- [TEXTO SELECIONADO]
-=-=-=-=-
Em 1923, livro celebrativo da independência do Brasil traz aquarela de Jurandir Pais Leme. Acompanhados de sugestiva legenda - “últimos representantes de uma raça no estado da Bahia” -, estão três índios em retrato (Coelho, 1923COELHO, José. Estado da Bahia: obra de propaganda geral. Rio de Janeiro: Empresa Brasil Editora, 1923.). Inserto entre as páginas 14 e 15, tudo aí é expressivo. Na dita terra mãe do Brasil - a Bahia -, indígenas são, nessa precisa hora, uma raça. (E, em sendo uma raça, são algo à parte: não são assim fruto de feliz enlace, parteiro de povo mestiço, comemorativo de suas virtudes em cívicas cerimônias verde-amarelas.) Não possuem lugar demarcado (estão entre as páginas 14 e 15!) e, todos vestidos, dos pés à cabeça, figuram no início de vultuosa obra nacional da qual irão fatalmente desaparecer, já que seus representantes são os derradeiros.
-=-=-=-=-
- [TAREFA PROPOSTA A]
Responda com base no texto sobre a aquarela de 1923:
(i) Quem pintou a aquarela trazida pelo livro celebrativo?
(ii) Entre quais páginas a aquarela está inserta?
(iii) Quantos índios figuram no retrato?
- [TAREFA PROPOSTA B] Prossiga o texto sobre a aquarela de 1923 a partir de sua última frase.

- [Itens com coordenadas de alvo]
-=-=-=-=-
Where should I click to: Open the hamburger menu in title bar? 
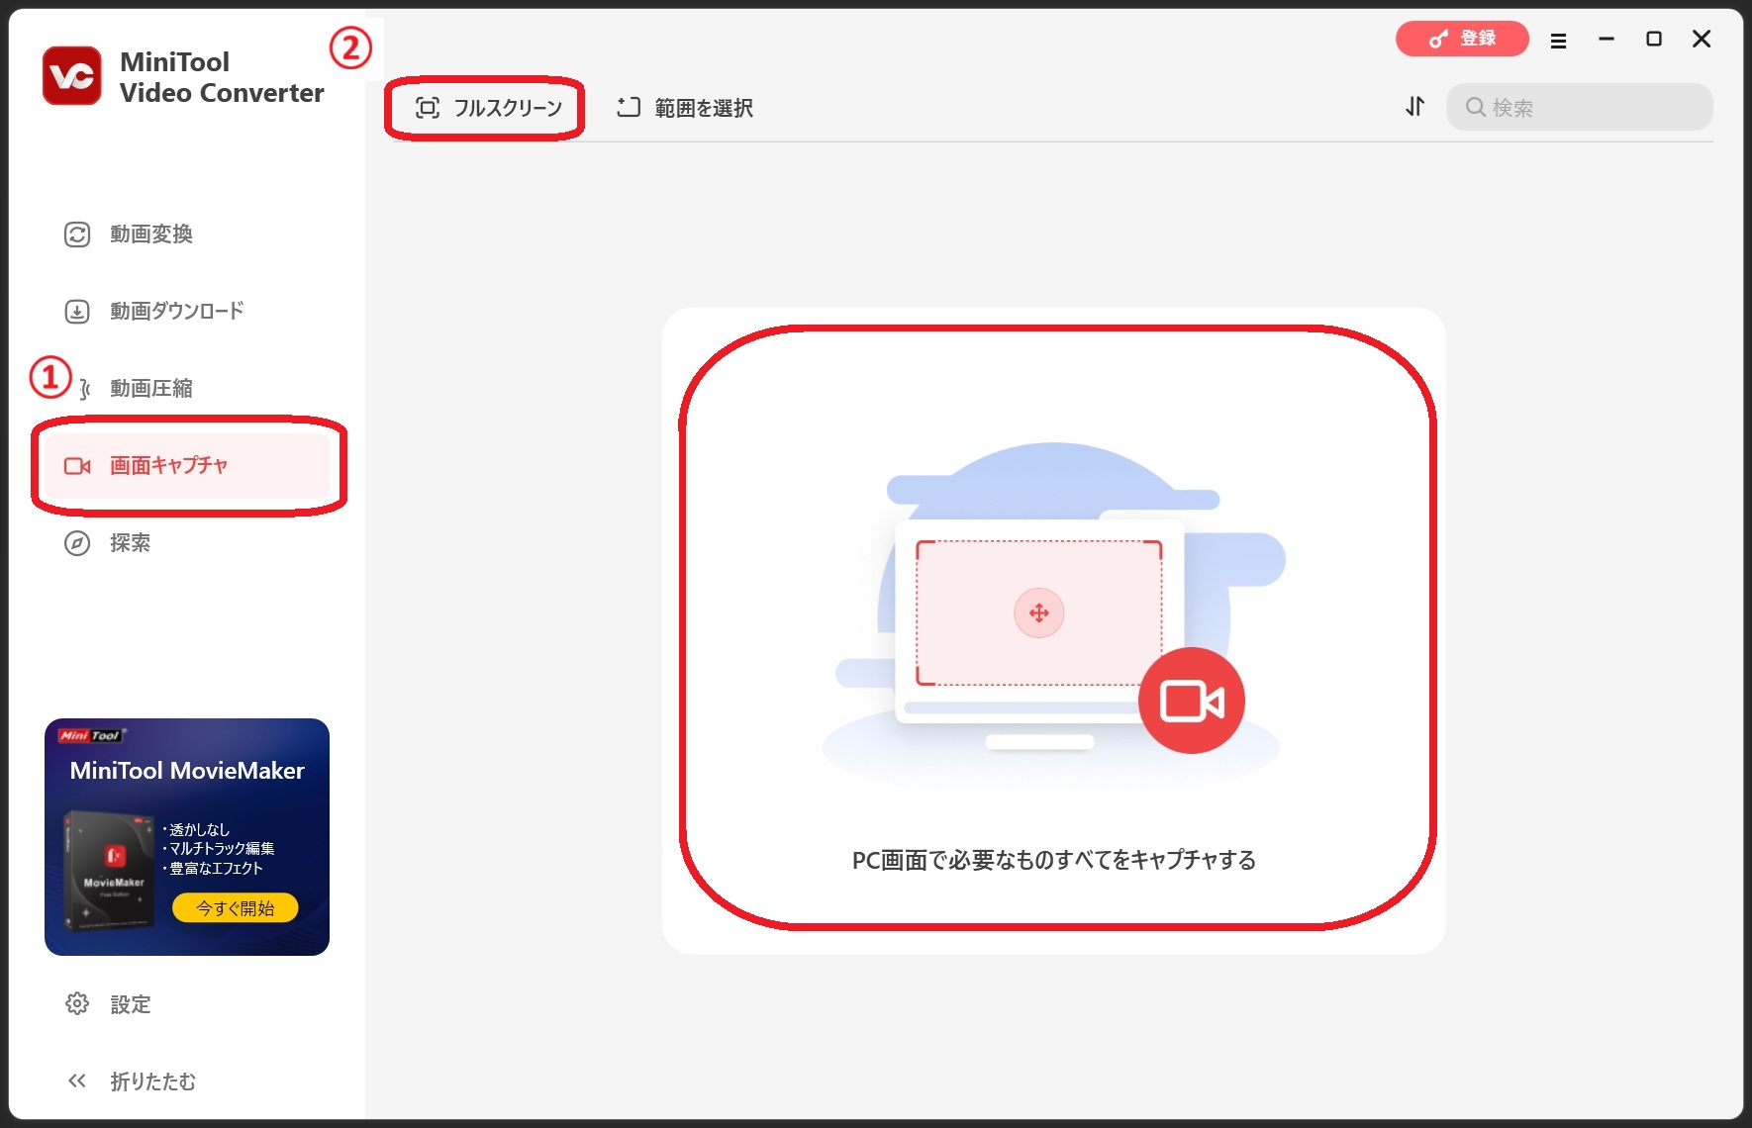(x=1558, y=41)
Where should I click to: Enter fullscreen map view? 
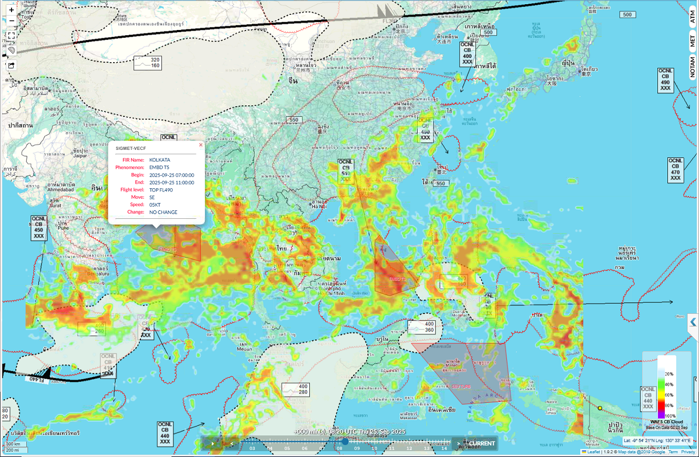pyautogui.click(x=12, y=36)
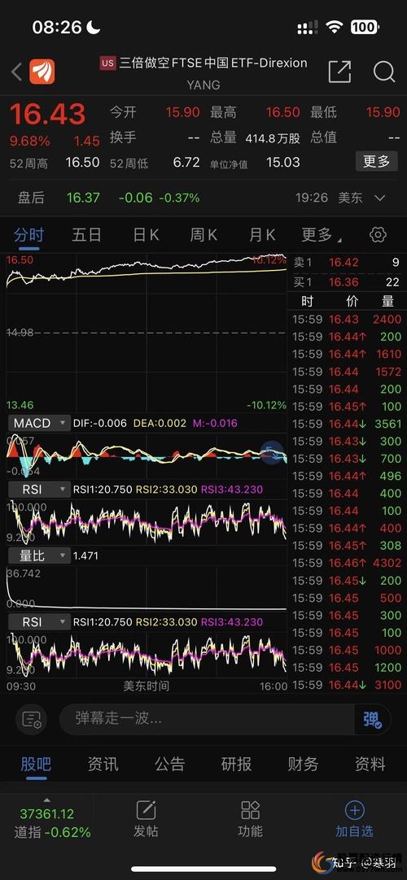Tap the back arrow icon

[x=17, y=72]

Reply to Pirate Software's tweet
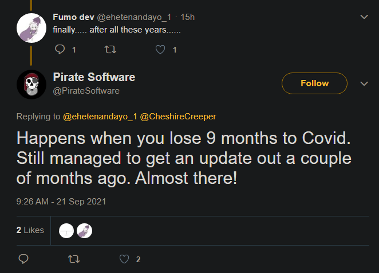click(23, 259)
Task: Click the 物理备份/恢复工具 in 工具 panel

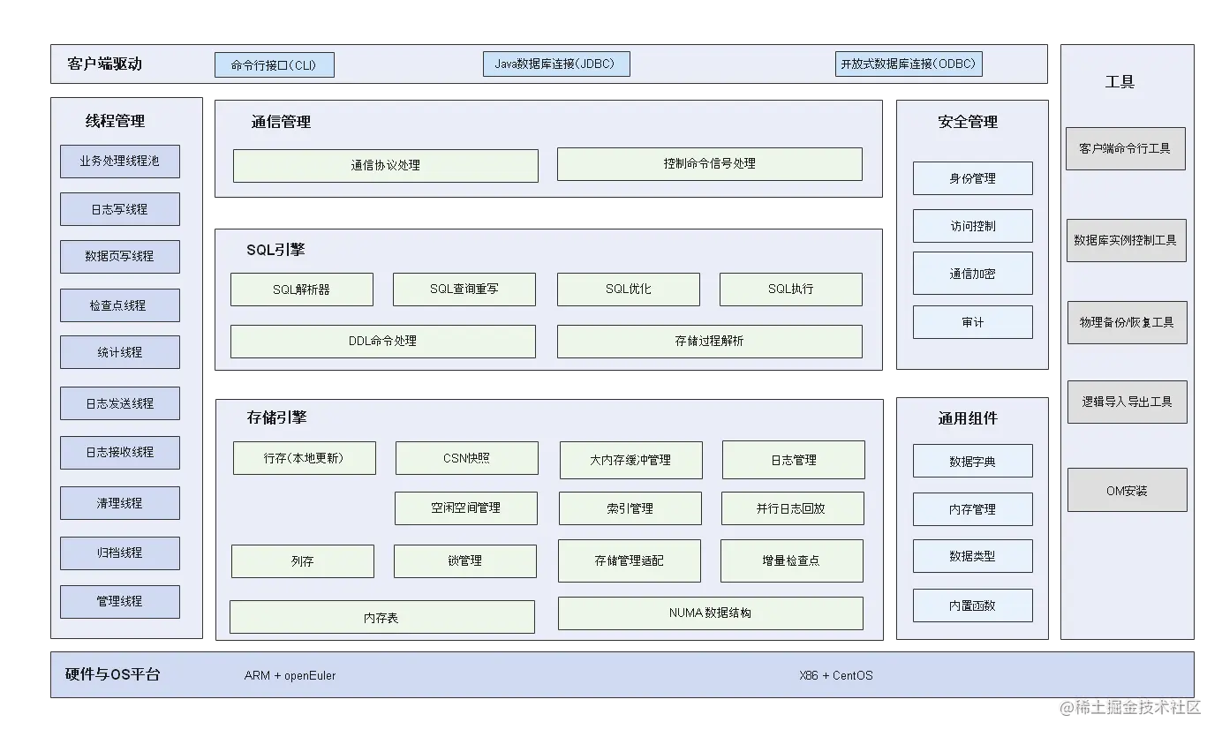Action: (1127, 322)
-=-=-=-=-
- [RESULTADO DA TAREFA A]
(i) Jurandir Pais Leme.
(ii) Entre as páginas 14 e 15.
(iii) Três.

- [RESULTADO DA TAREFA B]
Com orgulho e oportunamente, este número 75 da Revista Brasileira de História caminha na contramão daqueles que querem aniquilar os índios do Brasil e apoderar-se de suas terras como gananciosos senhores brancos proprietários (a reboque de palavras enganosas, balas e bois). Com toda a clareza, o Dossiê “O protagonismo indígena na História” - responsável por nove artigos (ver Apresentação de Maria Leônia Chaves de Resende) - exprime que os povos nativos existem, resistem e têm futuro, sendo sujeitos de diferença e de autodemarcação de seus territórios. Aqui, pesquisa histórica de fina qualidade o comprova, evidenciando seu relevo e presença na sociedade.

Montado com base na publicação avançada de artigos, este número veio a lume gradativamente. Ao ser fechado, 12 artigos e quatro resenhas compõem o Sumário. De autoria de Pamela Cox, o primeiro dos três artigos avulsos trata das garotas de loja, grupo significativo da força de trabalho na Grã-Bretanha desde a década de 1850. A autora argumenta que houve negligência sistemática em relação a um dos maiores segmentos do emprego feminino por parte dos historiadores e investiga por que isso aconteceu. O artigo entrelaça sua história social cotidiana com representações sobre a “garota de loja”, das paródias do café-concerto vitoriano ao bizarro ataque à bomba da butique Biba em Londres, no Primeiro de Maio de 1971.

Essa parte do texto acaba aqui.